Les accords successifs de Matignon-Oudinot (1988) et de Nouméa (1998) permettaient de « geler » le corps électoral, c’est-à-dire d’empêcher les personnes présentes depuis moins de 10 ans sur le territoire calédonien de se prononcer lors des référendums sur l’indépendance de l’archipel.

Or, le gouvernement français a récemment fait volte-face, en souhaitant dégeler le corps électoral. En d’autres termes, les immigrés (principalement français) présents depuis peu sur le territoire pourraient se prononcer sur l’avenir de ces terres qui ne leur appartiennent pas. Ce qui garantirait quasi-certainement la victoire du « Non » lors d’un prochain référendum sur l’indépendance kanak.

Le texte de loi a finalement été adopté dans la nuit du 14 au 15 mai 2024, soit 1 jour après le début de la révolte en Kanakie.
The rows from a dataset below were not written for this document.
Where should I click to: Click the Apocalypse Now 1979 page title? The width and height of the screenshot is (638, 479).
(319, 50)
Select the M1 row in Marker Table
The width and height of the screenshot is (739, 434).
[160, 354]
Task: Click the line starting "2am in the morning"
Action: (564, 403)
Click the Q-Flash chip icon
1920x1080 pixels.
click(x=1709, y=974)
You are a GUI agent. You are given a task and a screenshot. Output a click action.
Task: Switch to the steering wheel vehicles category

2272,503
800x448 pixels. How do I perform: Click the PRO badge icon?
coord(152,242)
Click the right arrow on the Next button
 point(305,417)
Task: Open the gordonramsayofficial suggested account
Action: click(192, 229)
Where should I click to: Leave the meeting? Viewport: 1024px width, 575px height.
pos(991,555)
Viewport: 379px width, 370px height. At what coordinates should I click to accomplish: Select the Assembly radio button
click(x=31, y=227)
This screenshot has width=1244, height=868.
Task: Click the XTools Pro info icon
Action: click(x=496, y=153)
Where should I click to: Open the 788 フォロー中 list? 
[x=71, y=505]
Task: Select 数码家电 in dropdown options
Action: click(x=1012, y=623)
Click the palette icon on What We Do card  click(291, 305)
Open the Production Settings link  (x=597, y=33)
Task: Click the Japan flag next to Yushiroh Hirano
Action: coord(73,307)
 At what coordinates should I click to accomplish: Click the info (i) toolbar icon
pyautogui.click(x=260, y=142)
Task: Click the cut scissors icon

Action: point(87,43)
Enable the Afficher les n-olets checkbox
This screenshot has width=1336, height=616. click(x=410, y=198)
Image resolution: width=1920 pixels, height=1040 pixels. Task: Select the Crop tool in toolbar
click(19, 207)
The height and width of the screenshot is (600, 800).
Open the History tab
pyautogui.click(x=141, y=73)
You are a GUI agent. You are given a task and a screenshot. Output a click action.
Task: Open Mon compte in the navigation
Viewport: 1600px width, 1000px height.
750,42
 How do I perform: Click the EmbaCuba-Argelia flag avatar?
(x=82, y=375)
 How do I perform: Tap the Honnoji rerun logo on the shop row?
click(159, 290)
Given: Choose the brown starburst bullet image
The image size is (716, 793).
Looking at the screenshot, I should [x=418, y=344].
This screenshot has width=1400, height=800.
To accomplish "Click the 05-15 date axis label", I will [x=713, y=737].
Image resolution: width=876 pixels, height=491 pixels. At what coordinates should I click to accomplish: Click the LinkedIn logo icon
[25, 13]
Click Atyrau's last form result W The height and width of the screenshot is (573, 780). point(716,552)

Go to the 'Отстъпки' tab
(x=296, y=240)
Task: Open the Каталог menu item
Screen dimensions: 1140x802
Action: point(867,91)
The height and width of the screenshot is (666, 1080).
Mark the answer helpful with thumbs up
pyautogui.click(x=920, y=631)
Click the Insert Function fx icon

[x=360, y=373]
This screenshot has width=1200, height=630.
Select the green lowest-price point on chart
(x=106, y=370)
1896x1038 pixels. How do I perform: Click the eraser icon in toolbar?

Des inégalités socio-économiques flagrantes

Mais les causes de cette colère doivent également être sondées en interrogeant les profondes inégalités socio-économiques et ethniques dont souffrent les kanaks, et dont bénéficient les européens et les caldoches (descendant·es de colons). Les Kanaks sont frappé·es par la pauvreté et la précarité : selon une étude publiée par l’INSEE de 2013, les 10% les plus modestes ont un niveau de vie 7,9 fois plus faible que celui des 10% les plus aisés. Et le niveau de vie médian des non-Kanaks est deux fois plus élevé que celui des Kanaks. Selon l’Isee (Institut de la statistique et des études économiques de Nouvelle-Calédonie), en 2020, un.e habitant.e sur cinq vit sous le seuil de pauvreté.

Ces écarts significatifs de niveaux de vie traduisent de fortes inégalités en matière d’accès à l’éducation et à l’emploi des Kanaks. Le taux de chômage s’élève à 20 % chez les Kanaks, soit près du double de la moyenne de l’archipel (12 %). Nous l’avons vu dans l’article précédent : en 1989, 6 % des cadres étaient des Kanaks. 25 ans plus tard, la situation ne s’est pas améliorée : iels sont aujourd’hui moins de 5 % à occuper des postes de cadres, majoritairement occupés par des personnes blanches.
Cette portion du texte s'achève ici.